TASK INSTRUCTIONS:
Return the entries below verbatim, starting at the line that contains "Describe the element at coordinates (655, 568)" and ending after the line that contains "center [1343, 11].".

--- START DATA SUPPLIED ---

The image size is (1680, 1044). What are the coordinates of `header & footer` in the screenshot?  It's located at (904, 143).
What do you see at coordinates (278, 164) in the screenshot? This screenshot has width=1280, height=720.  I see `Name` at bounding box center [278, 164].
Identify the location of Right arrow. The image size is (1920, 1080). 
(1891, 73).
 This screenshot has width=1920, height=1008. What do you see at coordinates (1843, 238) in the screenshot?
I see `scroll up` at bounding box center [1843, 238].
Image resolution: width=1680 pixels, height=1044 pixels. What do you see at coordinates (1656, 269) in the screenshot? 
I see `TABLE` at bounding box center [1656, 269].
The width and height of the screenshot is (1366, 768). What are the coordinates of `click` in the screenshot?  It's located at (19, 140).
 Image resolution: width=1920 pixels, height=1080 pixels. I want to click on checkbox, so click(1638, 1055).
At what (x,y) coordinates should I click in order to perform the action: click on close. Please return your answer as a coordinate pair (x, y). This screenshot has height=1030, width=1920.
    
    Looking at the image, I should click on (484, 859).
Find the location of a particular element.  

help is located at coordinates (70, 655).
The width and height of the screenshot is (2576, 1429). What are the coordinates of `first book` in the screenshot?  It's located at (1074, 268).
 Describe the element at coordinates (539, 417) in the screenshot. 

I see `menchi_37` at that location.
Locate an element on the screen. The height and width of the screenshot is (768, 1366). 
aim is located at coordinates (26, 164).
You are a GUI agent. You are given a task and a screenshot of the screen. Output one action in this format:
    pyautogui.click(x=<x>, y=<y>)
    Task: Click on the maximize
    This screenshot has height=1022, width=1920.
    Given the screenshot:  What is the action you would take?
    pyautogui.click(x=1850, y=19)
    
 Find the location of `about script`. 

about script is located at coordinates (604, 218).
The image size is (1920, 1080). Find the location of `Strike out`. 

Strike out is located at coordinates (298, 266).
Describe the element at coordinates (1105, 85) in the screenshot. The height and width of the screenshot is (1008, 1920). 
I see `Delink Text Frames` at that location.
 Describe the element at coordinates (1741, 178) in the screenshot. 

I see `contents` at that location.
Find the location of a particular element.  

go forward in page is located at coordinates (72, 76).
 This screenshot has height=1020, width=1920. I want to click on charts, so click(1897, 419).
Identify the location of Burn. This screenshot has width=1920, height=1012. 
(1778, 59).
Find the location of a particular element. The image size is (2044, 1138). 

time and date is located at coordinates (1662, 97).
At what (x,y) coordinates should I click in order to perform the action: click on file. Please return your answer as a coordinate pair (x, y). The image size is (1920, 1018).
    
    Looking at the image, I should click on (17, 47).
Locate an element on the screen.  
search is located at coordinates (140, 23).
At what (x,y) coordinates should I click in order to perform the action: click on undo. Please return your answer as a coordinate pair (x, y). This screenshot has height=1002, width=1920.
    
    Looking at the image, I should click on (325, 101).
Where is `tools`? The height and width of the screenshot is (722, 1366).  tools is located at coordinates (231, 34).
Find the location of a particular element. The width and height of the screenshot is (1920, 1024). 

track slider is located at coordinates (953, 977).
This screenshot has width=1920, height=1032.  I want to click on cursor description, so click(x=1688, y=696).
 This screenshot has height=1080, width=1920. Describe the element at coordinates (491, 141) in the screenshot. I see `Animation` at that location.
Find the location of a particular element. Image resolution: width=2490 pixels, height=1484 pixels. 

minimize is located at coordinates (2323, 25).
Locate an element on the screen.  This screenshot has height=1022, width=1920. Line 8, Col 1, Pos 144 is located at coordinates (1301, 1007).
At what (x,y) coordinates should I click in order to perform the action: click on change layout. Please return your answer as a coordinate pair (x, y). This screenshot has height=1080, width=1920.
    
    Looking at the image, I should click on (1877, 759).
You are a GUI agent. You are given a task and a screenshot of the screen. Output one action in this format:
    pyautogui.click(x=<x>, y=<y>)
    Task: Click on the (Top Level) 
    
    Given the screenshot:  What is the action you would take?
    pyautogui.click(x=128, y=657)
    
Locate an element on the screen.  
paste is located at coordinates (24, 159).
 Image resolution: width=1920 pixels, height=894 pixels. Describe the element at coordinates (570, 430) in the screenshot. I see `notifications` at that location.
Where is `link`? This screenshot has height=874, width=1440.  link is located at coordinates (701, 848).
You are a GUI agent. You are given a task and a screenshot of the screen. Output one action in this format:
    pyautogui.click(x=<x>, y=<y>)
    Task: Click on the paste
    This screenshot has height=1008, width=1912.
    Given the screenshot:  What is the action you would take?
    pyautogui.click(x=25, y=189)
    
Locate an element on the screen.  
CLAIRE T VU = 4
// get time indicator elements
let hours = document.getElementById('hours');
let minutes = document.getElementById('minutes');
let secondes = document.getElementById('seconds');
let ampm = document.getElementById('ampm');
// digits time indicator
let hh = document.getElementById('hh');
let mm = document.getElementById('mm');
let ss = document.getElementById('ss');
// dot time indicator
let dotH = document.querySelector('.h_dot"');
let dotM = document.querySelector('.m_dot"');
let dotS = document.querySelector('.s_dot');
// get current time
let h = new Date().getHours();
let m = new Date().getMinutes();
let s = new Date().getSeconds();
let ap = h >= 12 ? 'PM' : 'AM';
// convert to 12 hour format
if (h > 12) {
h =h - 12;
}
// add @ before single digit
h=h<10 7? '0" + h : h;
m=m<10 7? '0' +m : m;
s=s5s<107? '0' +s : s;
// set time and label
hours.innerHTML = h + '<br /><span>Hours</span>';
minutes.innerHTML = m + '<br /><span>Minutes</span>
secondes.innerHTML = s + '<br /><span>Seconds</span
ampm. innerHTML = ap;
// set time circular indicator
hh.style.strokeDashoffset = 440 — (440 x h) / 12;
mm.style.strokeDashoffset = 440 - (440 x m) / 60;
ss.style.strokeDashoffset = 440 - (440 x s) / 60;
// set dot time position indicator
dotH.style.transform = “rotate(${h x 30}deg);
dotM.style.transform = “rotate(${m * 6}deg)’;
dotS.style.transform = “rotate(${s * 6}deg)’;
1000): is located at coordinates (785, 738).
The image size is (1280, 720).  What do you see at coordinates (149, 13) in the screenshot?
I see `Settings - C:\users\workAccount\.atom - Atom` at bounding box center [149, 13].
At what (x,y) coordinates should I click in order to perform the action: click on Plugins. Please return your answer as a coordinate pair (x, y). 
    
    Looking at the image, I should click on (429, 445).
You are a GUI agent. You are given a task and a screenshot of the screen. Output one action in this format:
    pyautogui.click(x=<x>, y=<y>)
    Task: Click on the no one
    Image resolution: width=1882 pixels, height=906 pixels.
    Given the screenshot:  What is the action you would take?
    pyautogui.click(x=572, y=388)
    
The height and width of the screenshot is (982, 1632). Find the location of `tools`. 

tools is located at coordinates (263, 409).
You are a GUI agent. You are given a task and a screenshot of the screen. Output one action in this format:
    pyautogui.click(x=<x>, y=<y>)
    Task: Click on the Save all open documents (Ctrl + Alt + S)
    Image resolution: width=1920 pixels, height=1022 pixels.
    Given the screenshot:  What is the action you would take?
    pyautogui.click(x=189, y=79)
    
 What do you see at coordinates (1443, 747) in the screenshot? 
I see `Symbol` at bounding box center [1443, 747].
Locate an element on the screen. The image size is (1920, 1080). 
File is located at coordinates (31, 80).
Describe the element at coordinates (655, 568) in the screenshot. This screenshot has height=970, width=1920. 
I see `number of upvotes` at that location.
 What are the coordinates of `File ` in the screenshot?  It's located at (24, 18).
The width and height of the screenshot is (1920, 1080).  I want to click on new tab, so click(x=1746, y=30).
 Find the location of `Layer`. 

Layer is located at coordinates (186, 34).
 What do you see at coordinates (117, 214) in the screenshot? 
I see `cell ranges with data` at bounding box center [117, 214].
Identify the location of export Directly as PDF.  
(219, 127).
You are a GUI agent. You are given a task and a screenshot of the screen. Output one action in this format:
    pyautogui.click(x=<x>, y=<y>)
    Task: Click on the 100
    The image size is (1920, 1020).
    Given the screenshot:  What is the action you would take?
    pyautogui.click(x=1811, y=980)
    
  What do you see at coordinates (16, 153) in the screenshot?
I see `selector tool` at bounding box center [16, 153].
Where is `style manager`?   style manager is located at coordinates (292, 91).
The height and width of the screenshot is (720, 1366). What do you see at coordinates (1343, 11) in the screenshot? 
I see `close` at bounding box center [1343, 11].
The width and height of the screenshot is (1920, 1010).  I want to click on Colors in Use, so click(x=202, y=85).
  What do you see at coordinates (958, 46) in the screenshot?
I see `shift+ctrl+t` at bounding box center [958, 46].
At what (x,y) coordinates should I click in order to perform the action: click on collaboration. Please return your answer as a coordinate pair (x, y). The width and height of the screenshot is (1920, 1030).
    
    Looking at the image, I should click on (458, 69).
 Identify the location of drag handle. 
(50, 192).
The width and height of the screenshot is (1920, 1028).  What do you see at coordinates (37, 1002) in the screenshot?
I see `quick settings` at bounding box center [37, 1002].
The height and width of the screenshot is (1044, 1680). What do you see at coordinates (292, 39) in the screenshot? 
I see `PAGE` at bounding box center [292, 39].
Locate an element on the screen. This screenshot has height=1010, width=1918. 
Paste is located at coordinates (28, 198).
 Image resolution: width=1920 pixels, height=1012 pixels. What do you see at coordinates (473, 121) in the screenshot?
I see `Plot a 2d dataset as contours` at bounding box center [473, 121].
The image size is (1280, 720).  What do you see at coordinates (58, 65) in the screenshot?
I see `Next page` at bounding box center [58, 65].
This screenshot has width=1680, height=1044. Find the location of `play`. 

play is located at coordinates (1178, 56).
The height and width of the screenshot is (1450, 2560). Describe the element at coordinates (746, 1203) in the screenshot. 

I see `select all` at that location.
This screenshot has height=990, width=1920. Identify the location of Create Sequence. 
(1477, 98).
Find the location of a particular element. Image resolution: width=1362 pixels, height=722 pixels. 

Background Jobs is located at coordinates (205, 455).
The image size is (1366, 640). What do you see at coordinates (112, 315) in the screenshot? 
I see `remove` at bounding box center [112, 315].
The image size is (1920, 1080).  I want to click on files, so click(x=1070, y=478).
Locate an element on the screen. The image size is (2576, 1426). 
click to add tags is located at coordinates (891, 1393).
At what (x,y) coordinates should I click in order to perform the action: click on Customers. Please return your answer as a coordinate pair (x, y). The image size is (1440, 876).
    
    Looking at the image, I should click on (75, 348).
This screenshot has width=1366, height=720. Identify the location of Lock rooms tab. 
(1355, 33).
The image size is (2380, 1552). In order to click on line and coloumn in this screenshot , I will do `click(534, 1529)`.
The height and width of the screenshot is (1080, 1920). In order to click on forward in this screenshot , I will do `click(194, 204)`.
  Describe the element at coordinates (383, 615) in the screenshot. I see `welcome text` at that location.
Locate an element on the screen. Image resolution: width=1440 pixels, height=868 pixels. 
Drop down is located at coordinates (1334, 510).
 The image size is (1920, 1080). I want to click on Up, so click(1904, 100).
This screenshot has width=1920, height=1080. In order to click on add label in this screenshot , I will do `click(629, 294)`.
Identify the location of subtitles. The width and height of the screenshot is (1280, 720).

--- END DATA SUPPLIED ---

RIGHT ANSWER:
Describe the element at coordinates (655, 568) in the screenshot. This screenshot has height=970, width=1920. 
I see `number of upvotes` at that location.
 What are the coordinates of `File ` in the screenshot?  It's located at (24, 18).
The width and height of the screenshot is (1920, 1080).  I want to click on new tab, so click(x=1746, y=30).
 Find the location of `Layer`. 

Layer is located at coordinates (186, 34).
 What do you see at coordinates (117, 214) in the screenshot? 
I see `cell ranges with data` at bounding box center [117, 214].
Identify the location of export Directly as PDF.  
(219, 127).
You are a GUI agent. You are given a task and a screenshot of the screen. Output one action in this format:
    pyautogui.click(x=<x>, y=<y>)
    Task: Click on the 100
    The image size is (1920, 1020).
    Given the screenshot:  What is the action you would take?
    pyautogui.click(x=1811, y=980)
    
  What do you see at coordinates (16, 153) in the screenshot?
I see `selector tool` at bounding box center [16, 153].
Where is `style manager`?   style manager is located at coordinates (292, 91).
The height and width of the screenshot is (720, 1366). What do you see at coordinates (1343, 11) in the screenshot? 
I see `close` at bounding box center [1343, 11].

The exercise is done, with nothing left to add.